= Ground speed =

Horizontal speed of an aircraft relative to the ground

Ground speed is the horizontal component of the velocity of an aircraft relative to the Earth’s surface, also referred to as "speed over the ground". It is vital for accurate navigation that the pilot has an estimate of the ground speed that will be achieved during each leg of a flight.

Theoretically, an aircraft diving vertically and unaffected by wind would have a ground speed of zero. Information displayed to passengers through the entertainment system of airline aircraft usually gives the aircraft ground speed rather than airspeed.

Ground speed can be determined by the vector sum of the aircraft's true airspeed and the current wind speed and direction; a headwind subtracts from the ground speed, while a tailwind adds to it. Winds at other angles to the heading will have components of either headwind or tailwind as well as a crosswind component.

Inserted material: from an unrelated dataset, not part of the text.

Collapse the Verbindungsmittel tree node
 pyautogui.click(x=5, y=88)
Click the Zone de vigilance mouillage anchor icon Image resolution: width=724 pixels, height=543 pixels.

An airspeed indicator indicates the aircraft's speed relative to the air mass it is flying through. The air mass may be moving over the ground due to wind, and therefore some additional means to provide position over the ground is required to determine ground speed. This might be through navigation using landmarks, radio aided position location, inertial navigation system, or GPS. When more advanced technology is unavailable, an E6B flight computer may be used to calculate ground speed. Ground speed radar can measure it directly.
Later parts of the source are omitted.